_Recorded data_:
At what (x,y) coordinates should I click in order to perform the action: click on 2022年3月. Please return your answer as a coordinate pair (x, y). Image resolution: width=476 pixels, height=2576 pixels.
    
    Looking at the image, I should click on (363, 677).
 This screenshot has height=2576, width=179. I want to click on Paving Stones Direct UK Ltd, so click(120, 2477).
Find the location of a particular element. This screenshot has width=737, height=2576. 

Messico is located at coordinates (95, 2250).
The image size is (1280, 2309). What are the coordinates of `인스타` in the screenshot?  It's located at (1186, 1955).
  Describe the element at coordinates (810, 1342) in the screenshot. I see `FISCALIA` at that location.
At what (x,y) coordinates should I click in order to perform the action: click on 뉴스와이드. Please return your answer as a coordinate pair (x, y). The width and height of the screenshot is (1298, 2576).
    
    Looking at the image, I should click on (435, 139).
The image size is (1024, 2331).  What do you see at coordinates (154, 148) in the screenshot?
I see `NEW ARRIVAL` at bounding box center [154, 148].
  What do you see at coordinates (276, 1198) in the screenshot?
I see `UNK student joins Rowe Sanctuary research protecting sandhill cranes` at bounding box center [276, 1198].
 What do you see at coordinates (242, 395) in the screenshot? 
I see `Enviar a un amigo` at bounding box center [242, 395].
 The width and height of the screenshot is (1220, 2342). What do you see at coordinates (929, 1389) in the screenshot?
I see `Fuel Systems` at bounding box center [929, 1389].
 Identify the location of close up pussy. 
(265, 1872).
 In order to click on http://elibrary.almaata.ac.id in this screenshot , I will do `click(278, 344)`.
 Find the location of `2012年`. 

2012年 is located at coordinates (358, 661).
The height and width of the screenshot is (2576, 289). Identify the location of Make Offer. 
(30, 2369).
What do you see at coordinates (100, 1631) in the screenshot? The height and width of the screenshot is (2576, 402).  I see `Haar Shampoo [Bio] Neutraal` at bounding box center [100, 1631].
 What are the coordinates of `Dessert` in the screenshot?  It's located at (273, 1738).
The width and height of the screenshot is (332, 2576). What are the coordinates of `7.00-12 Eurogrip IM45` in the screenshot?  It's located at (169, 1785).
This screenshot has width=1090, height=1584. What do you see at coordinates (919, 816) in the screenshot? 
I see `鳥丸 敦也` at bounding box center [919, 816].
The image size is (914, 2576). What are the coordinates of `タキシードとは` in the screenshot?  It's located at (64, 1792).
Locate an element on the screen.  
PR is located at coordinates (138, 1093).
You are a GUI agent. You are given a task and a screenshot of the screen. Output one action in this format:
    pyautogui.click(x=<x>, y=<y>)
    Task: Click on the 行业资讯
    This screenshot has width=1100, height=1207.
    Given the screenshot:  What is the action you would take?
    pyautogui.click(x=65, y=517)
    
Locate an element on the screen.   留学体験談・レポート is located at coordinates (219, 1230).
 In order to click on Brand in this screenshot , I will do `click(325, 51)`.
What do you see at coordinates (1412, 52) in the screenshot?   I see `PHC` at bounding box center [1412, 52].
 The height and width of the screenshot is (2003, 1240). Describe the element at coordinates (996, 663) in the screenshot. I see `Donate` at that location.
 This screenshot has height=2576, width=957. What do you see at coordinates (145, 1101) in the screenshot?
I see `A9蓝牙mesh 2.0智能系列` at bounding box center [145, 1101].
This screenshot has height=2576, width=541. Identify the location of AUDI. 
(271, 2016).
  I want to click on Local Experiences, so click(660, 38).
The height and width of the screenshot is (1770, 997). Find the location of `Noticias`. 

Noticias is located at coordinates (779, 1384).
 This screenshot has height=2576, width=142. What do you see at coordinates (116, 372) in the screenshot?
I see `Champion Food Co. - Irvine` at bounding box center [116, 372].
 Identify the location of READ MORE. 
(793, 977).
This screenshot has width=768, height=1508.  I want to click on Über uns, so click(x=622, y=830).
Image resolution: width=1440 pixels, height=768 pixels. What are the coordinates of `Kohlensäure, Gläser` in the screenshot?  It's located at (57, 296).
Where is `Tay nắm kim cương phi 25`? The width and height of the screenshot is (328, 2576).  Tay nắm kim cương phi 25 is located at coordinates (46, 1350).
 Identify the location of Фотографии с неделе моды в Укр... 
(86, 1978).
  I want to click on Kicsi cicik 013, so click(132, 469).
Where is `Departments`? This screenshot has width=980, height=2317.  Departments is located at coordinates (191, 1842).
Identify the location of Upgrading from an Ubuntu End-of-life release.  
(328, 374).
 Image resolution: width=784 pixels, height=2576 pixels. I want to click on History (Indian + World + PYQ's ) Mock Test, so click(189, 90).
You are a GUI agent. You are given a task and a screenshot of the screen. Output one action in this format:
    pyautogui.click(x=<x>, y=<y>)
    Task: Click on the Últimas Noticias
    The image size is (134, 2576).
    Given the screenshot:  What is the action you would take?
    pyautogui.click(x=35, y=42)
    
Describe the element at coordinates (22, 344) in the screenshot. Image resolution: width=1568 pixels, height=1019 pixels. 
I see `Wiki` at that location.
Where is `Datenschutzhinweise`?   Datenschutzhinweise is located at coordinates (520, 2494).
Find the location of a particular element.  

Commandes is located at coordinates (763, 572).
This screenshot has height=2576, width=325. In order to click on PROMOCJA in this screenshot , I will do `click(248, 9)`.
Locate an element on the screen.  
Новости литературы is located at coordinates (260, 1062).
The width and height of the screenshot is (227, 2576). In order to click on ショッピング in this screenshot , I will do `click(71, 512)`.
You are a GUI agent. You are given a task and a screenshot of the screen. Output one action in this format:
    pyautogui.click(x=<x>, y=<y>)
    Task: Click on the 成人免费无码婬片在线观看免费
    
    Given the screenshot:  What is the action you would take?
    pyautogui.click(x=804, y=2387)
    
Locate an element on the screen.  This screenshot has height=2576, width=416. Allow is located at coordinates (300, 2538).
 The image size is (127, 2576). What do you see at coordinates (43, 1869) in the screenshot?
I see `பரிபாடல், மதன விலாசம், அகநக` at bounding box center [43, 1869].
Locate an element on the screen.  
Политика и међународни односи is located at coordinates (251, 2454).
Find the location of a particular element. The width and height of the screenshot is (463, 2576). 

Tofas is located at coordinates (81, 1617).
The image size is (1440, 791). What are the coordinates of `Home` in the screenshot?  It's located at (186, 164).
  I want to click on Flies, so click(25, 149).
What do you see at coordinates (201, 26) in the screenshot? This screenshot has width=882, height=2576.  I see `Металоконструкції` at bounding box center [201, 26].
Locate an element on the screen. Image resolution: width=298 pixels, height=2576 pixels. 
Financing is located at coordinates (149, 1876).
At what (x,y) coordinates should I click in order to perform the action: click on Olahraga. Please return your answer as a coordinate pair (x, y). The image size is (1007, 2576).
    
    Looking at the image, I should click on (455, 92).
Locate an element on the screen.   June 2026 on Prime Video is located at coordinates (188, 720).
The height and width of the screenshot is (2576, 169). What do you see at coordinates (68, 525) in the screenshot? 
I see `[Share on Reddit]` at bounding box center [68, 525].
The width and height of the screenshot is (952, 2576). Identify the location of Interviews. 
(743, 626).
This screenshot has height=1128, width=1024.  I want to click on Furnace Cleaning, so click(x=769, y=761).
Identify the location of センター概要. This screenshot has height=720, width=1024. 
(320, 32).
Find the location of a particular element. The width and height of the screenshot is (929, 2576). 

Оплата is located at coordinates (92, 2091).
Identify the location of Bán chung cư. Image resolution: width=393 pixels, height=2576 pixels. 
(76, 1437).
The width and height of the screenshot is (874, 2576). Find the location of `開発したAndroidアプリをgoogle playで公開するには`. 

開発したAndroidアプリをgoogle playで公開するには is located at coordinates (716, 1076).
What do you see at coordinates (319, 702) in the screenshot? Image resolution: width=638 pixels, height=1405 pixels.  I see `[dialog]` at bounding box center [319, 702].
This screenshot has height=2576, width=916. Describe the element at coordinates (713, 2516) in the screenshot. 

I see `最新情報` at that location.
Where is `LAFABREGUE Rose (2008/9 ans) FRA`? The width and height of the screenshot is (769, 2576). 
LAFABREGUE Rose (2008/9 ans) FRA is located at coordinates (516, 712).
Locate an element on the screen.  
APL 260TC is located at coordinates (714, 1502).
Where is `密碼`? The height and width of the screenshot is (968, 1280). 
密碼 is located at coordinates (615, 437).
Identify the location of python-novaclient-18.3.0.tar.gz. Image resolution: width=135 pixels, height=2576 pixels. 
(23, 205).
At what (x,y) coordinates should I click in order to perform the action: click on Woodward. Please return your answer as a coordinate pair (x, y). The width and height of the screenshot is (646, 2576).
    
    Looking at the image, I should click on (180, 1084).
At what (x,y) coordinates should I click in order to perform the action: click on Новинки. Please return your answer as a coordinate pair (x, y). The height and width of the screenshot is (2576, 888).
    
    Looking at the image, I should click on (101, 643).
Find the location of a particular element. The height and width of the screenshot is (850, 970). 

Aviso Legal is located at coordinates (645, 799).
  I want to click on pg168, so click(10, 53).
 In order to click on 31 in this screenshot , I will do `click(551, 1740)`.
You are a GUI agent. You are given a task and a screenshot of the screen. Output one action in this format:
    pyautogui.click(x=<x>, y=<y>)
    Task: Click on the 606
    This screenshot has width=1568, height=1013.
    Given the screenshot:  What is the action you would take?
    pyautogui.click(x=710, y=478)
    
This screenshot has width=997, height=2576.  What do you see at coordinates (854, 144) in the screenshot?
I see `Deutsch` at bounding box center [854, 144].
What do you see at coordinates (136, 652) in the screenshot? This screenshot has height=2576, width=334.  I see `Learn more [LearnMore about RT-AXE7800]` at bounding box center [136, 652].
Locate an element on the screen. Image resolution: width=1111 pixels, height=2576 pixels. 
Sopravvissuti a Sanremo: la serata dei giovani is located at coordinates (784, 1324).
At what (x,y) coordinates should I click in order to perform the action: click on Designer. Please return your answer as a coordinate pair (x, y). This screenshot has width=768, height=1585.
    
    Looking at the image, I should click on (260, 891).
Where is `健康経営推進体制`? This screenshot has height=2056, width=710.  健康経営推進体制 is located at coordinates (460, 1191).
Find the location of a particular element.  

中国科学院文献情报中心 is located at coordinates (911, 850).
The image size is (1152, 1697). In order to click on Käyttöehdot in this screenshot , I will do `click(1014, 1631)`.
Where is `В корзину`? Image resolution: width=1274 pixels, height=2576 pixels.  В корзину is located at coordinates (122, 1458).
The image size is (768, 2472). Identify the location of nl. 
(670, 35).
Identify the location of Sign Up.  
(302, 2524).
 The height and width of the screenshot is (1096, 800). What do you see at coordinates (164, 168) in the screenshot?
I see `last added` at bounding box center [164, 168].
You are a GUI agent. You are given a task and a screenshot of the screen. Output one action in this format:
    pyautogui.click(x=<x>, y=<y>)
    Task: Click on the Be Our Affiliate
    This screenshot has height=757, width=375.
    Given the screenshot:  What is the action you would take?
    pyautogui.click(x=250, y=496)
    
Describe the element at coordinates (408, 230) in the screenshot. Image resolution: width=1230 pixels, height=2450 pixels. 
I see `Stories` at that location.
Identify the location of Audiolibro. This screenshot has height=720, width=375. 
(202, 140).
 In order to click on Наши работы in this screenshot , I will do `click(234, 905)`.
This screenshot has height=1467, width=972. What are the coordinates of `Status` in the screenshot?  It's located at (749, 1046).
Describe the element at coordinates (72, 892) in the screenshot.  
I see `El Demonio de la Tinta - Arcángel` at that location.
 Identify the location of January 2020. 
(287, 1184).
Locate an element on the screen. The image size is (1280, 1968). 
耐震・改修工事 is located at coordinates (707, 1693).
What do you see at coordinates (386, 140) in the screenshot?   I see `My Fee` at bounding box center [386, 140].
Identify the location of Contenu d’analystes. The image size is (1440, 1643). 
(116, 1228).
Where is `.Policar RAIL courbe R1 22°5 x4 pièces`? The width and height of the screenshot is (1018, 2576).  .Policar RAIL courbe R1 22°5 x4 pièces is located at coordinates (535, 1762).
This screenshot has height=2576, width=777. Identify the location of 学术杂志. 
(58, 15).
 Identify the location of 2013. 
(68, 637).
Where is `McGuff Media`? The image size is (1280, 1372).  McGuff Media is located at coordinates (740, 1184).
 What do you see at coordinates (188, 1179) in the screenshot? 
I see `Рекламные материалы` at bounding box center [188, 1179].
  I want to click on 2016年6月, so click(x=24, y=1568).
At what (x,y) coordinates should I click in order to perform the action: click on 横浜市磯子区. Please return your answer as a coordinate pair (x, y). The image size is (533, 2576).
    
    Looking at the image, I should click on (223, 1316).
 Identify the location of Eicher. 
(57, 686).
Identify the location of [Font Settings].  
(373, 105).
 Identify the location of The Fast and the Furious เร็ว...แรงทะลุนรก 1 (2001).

_TASK INSTRUCTIONS_:
Please reproduce the records above word for word, from the line with "This screenshot has width=1090, height=1584." up to and including the line with "In order to click on Brand".

_ANSWER TO THIS TASK_:
This screenshot has width=1090, height=1584. What do you see at coordinates (919, 816) in the screenshot? 
I see `鳥丸 敦也` at bounding box center [919, 816].
The image size is (914, 2576). What are the coordinates of `タキシードとは` in the screenshot?  It's located at (64, 1792).
Locate an element on the screen.  
PR is located at coordinates (138, 1093).
You are a GUI agent. You are given a task and a screenshot of the screen. Output one action in this format:
    pyautogui.click(x=<x>, y=<y>)
    Task: Click on the 行业资讯
    This screenshot has width=1100, height=1207.
    Given the screenshot:  What is the action you would take?
    pyautogui.click(x=65, y=517)
    
Locate an element on the screen.   留学体験談・レポート is located at coordinates (219, 1230).
 In order to click on Brand in this screenshot , I will do `click(325, 51)`.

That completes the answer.